**Material shown**

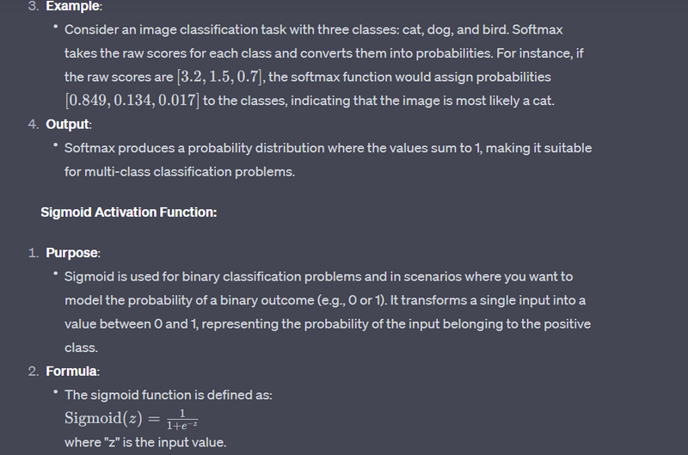Click the bullet before 'The sigmoid function'
This screenshot has width=688, height=455.
pyautogui.click(x=55, y=395)
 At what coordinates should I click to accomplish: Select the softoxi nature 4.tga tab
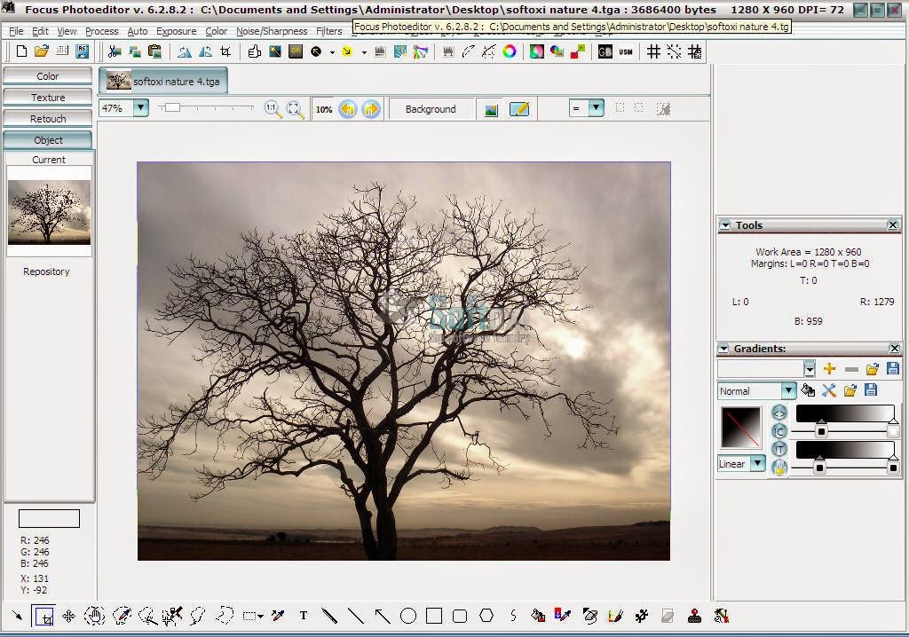coord(162,80)
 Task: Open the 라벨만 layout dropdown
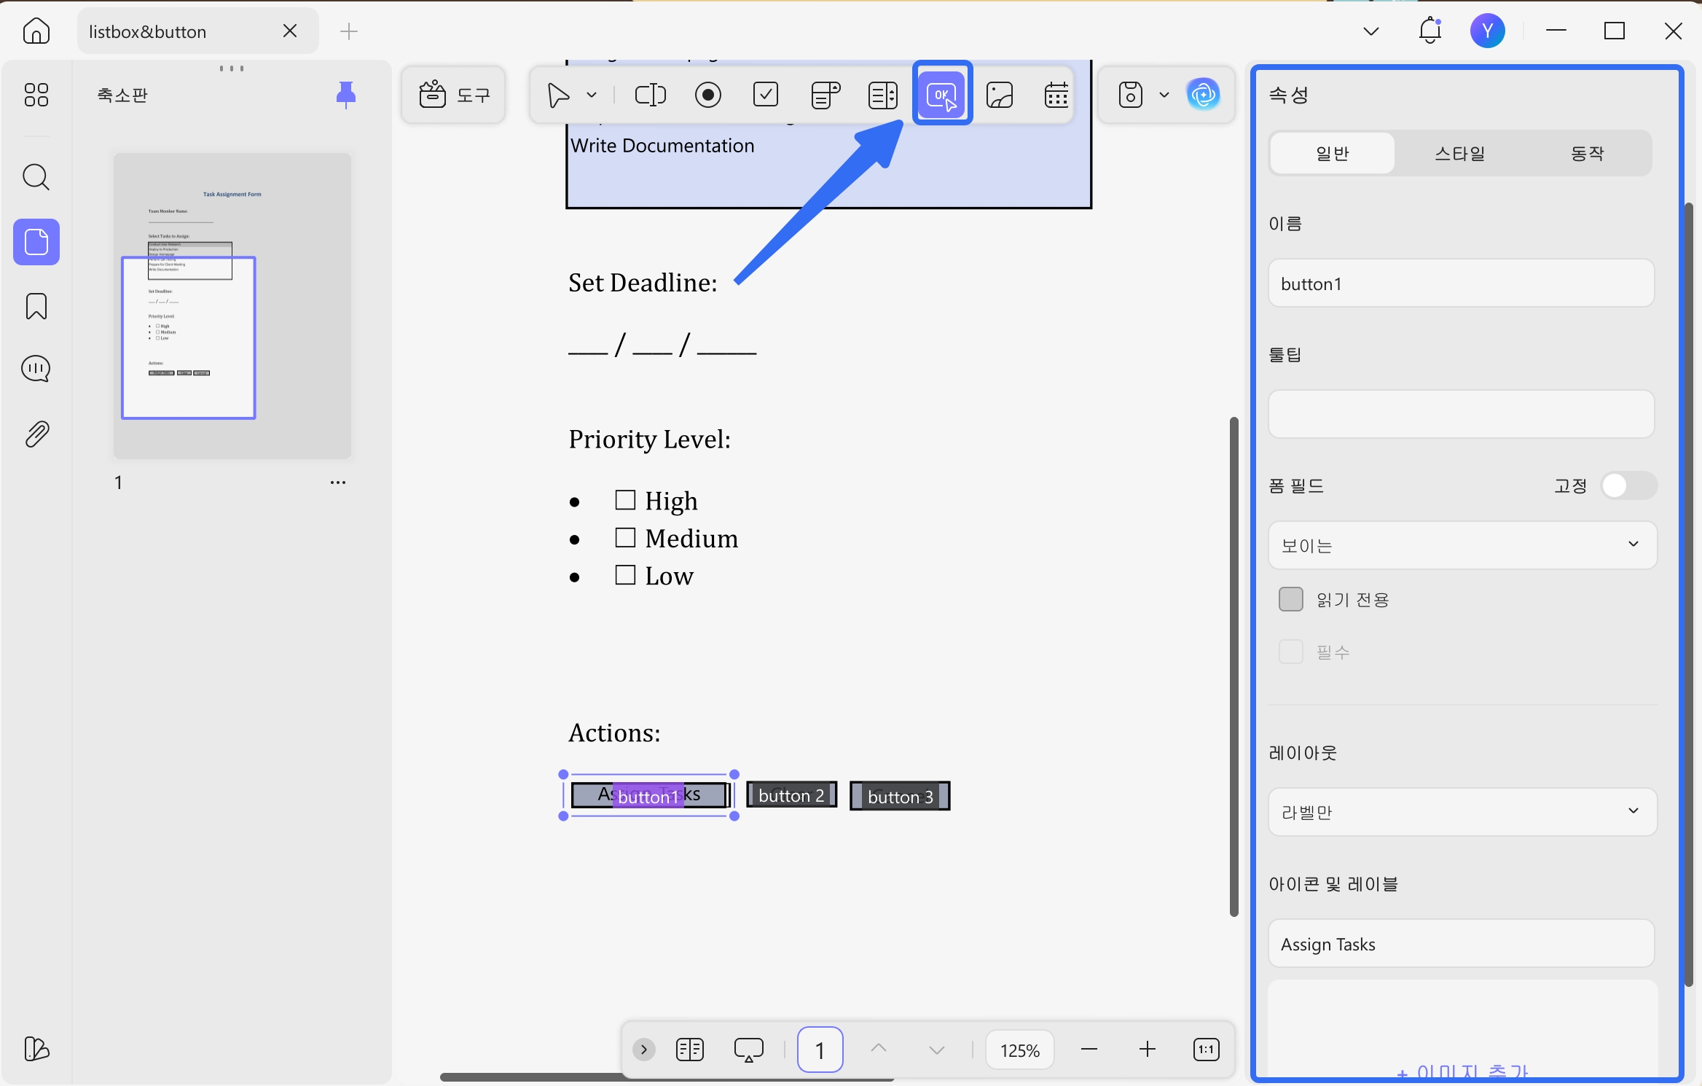pos(1462,811)
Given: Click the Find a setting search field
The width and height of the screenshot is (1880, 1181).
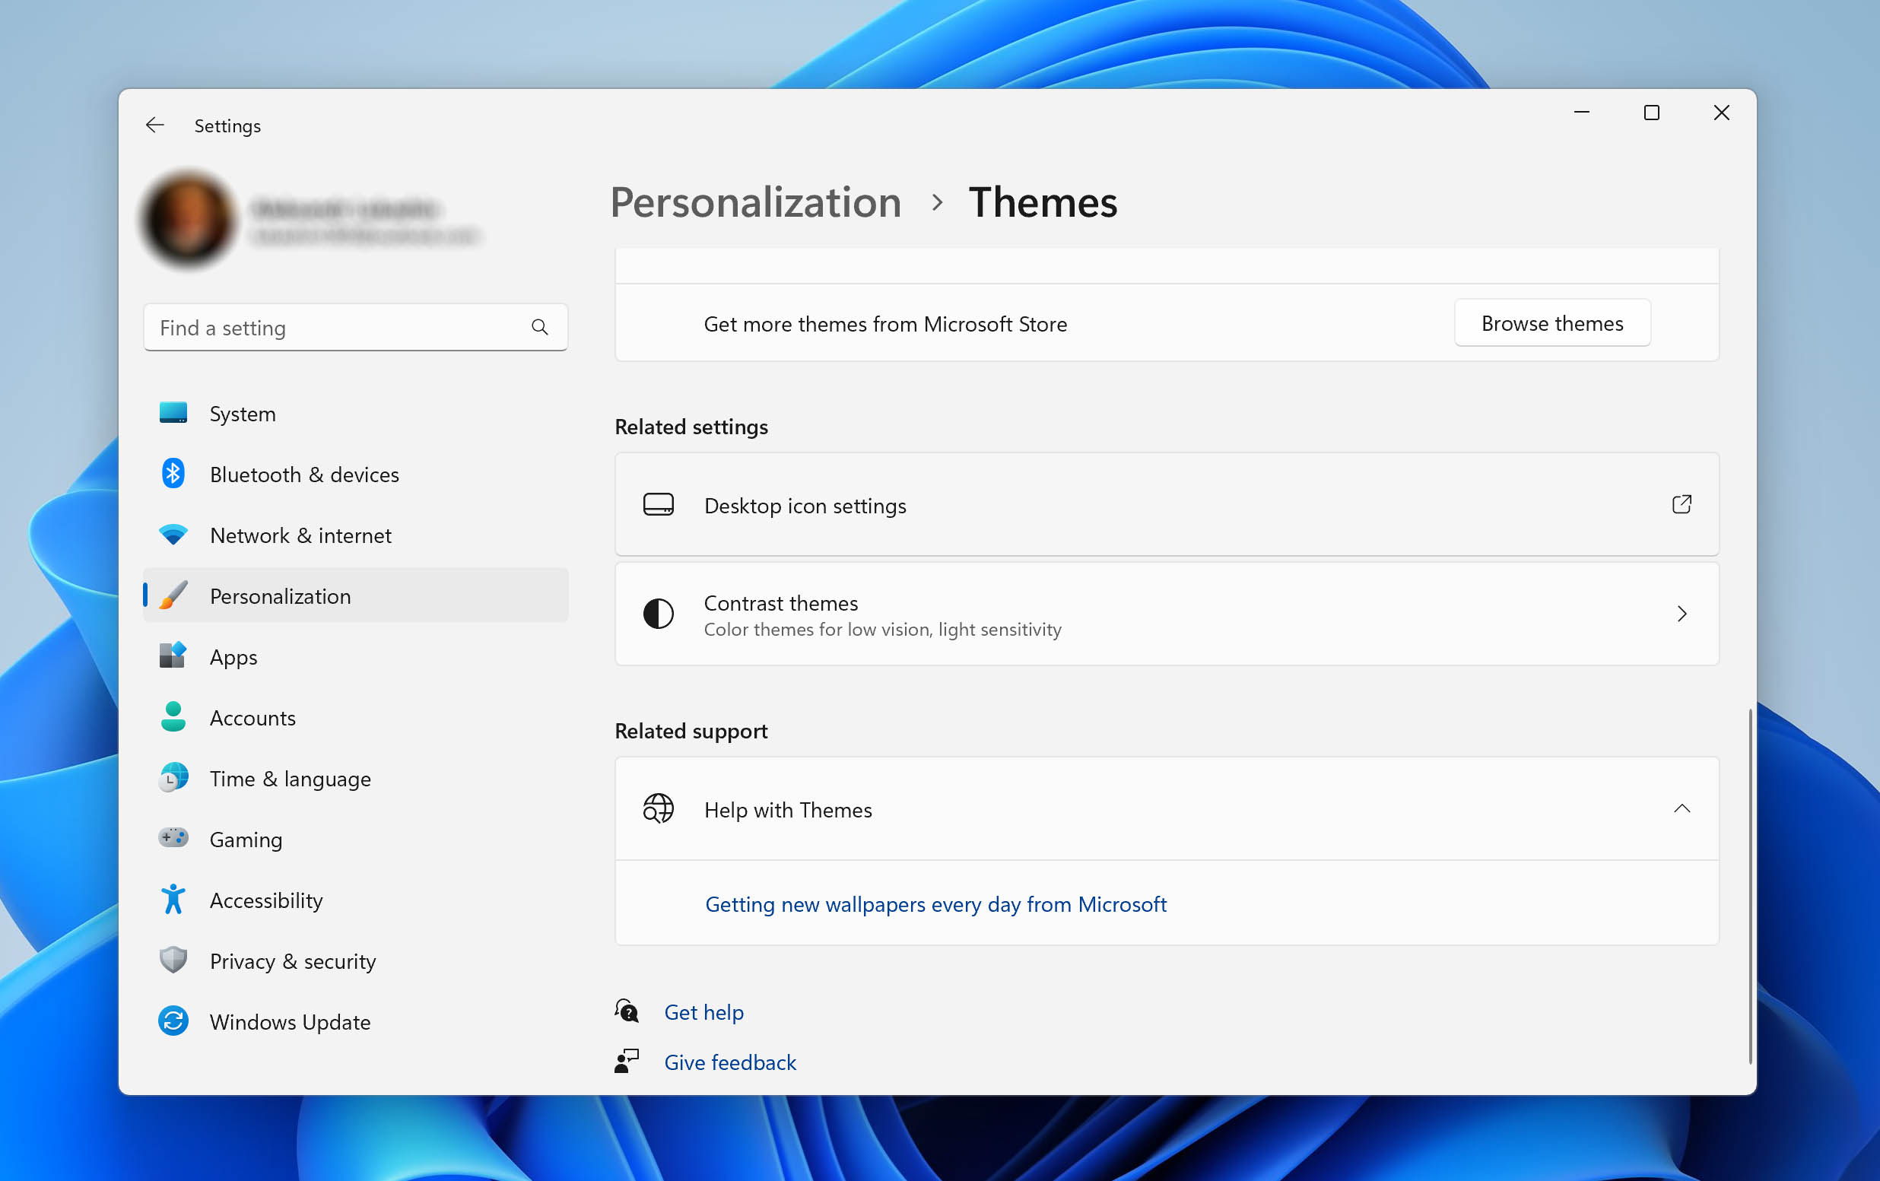Looking at the screenshot, I should [x=354, y=326].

**Task item**
Pictures are to be omitted. Print exactly the lines from the line containing "At what coordinates" through the final line of the material above, both included.

**Result of the exercise**
 At what coordinates should I click to accomplish: Select the softoxi nature 4.tga tab
coord(162,80)
 Task: Open the 라벨만 layout dropdown
pos(1462,811)
Given: Click the Find a setting search field
The width and height of the screenshot is (1880, 1181).
Looking at the screenshot, I should [x=354, y=326].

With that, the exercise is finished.